— ACTION ITEM —
Search the material for "icon" and show all lines that contain it.

— DATA TO USE —
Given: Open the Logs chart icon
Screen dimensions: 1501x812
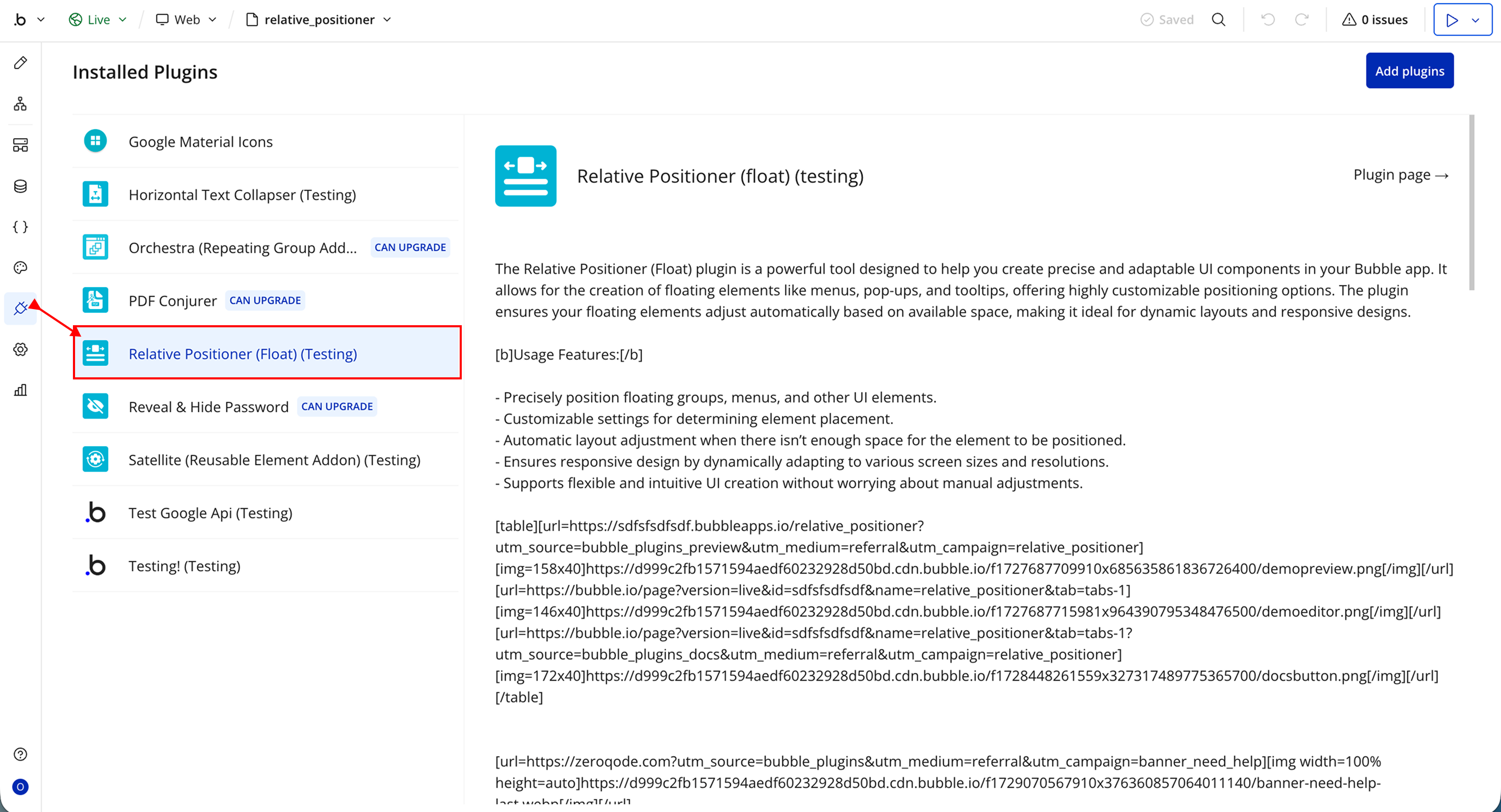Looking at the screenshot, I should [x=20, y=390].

* * *

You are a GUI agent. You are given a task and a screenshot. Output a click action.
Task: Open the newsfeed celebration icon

— ANSWER —
Given: Open the Logs chart icon
Task: Open the newsfeed celebration icon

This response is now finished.